Boxe : « Le roi n’est pas mort »… Arsen Goulamirian perd sa ceinture WBA, mais promet de « revenir fort »
Combat•Arsen Goulamirian a été dépossédé de son titre WBA des lourds-légers aux points par le Mexicain Gilberto Ramirez, dans la nuit de samedi à dimanche à Los AngelesA.H. avec AFP
La France ne compte plus aucun champion du monde de boxe. Arsen Goulamirian, dernier détenteur d’une ceinture mondiale, a été dépossédé de son titre WBA des lourds-légers aux points par le Mexicain Gilberto « Zurdo » Ramirez samedi à Los Angeles. Goulamirian rêvait d’unification de ceintures, mais il devra désormais rebondir après avoir été largement dominé par un adversaire venu des catégories inférieures.
Goulamirian, champion WBA depuis 2018, avait défendu à quatre reprises sa ceinture, mais a payé selon lui son manque de combat, alors qu’il n’était monté sur le ring qu’une seule fois depuis début 2020. « Il a gagné, il a été plus performant aujourd’hui. Je manque de ring. J’ai pourtant fait de bonnes semaines de sparring, mais on ne remplace pas le combat », a expliqué Goulamirian (27 victoires et 1 défaite).
« Je suis toujours là »
Le Français, le visage grandement marqué, a vu sa carrière freinée ces dernières années par des problèmes avec ses promoteurs, et n’a presque pas combattu : « J’ai eu trop de problèmes avant le combat. Je pense que c’est ça qui m’a perturbé sur le ring. Mais le roi n’est pas mort, je suis toujours là, je vais revenir fort, et pourquoi pas pour une revanche », a-t-il espéré.
Entré sur le ring avec les drapeaux français et arménien, son pays d’origine, Goulamirian, barbe fournie et regard concentré, combattait pour la première fois aux Etats-Unis dans le YouTube Theater à Inglewood (sud de Los Angeles).
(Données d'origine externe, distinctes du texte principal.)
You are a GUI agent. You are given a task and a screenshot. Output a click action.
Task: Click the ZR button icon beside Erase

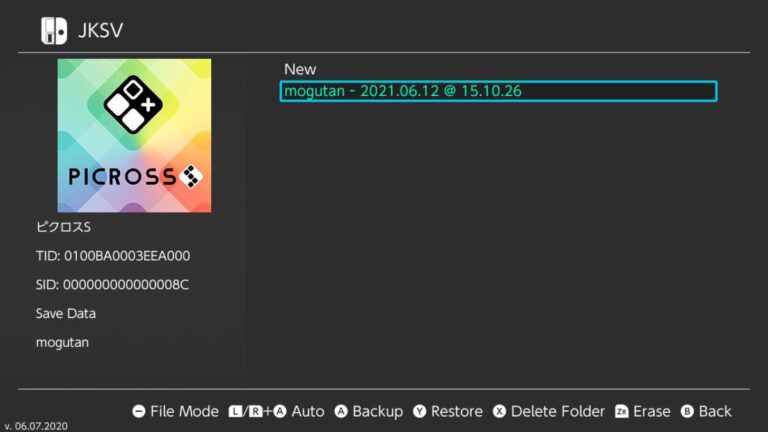tap(622, 411)
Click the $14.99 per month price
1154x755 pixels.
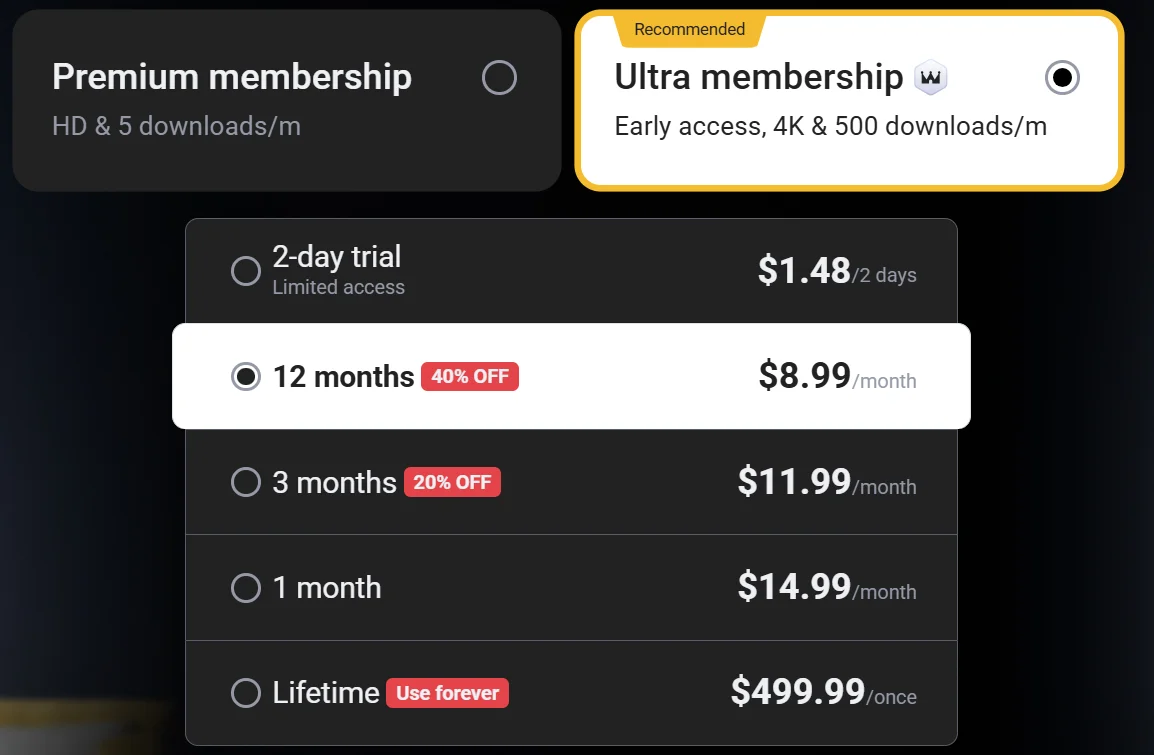tap(795, 587)
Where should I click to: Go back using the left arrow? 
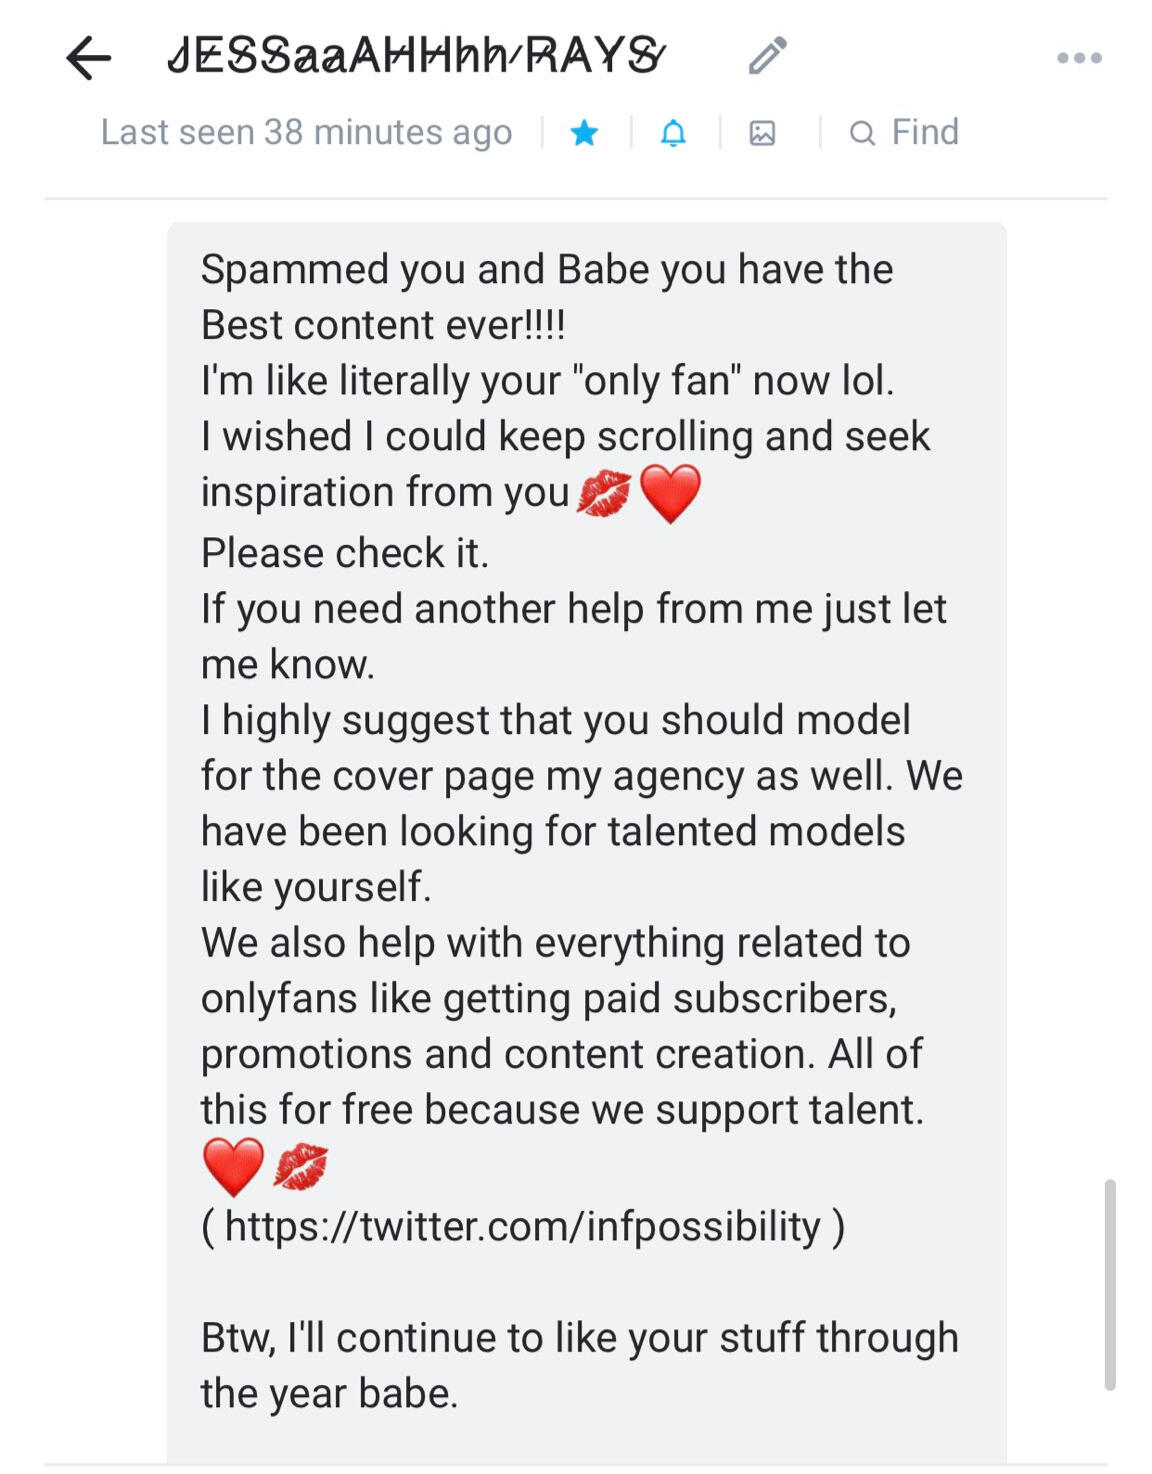click(x=88, y=58)
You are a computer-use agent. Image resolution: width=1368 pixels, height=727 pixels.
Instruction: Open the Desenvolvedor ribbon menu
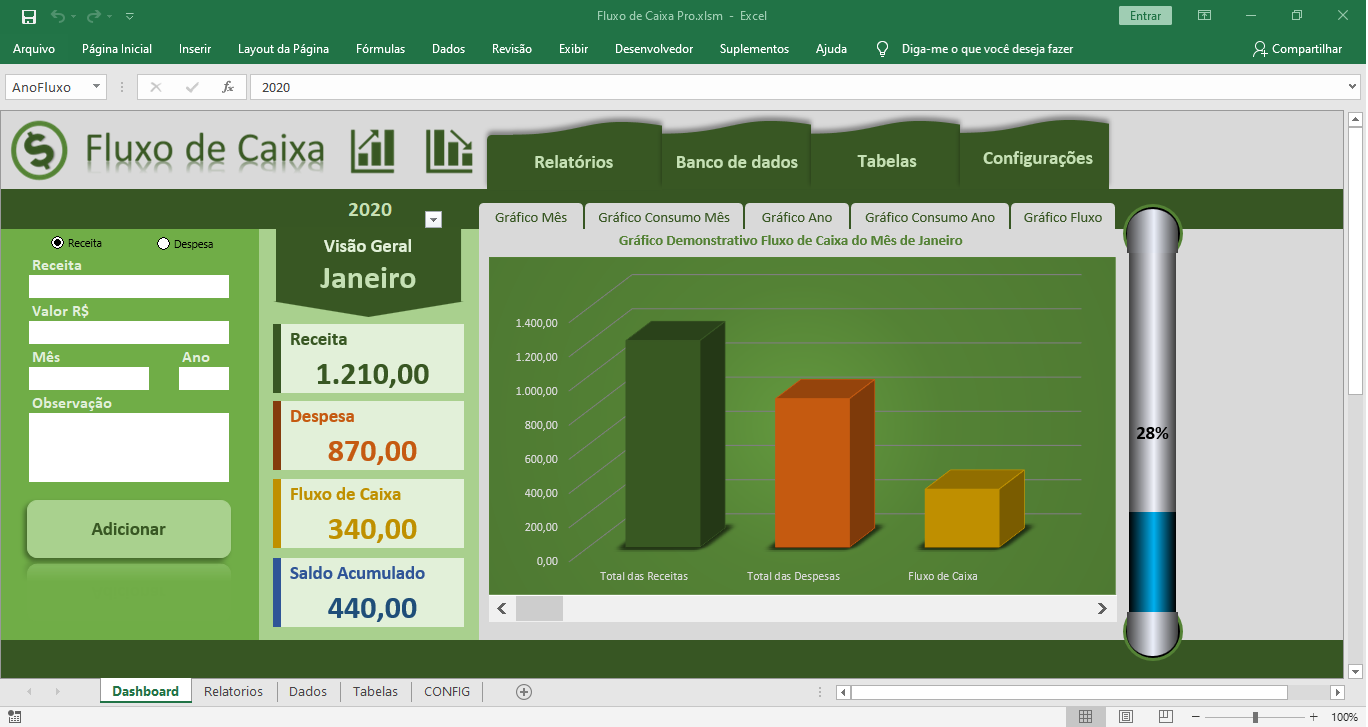click(x=654, y=48)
Devant quelques milliers de spectateurs, il a reçu les encouragements des membres de la grande communauté arménienne de Los Angeles, sans trouver la solution sur le ring.
Presque à chacune des douze reprises, Goulamirian a touché avec quelques coups puissants mais rarement nets, à l’inverse de Ramirez, moins puissant mais plus précis, et à l’aise pour esquiver et ralentir les manœuvres du Français. « Il est inconfortable, je ne m’imaginais pas à ce point-là, a soufflé Goulamirian. Le coach m’avait prévenu pourtant. C’est un serpent. Je n’arrivais pas à le toucher. Il gêne. Il passe de partout tu ne sais pas où le toucher ».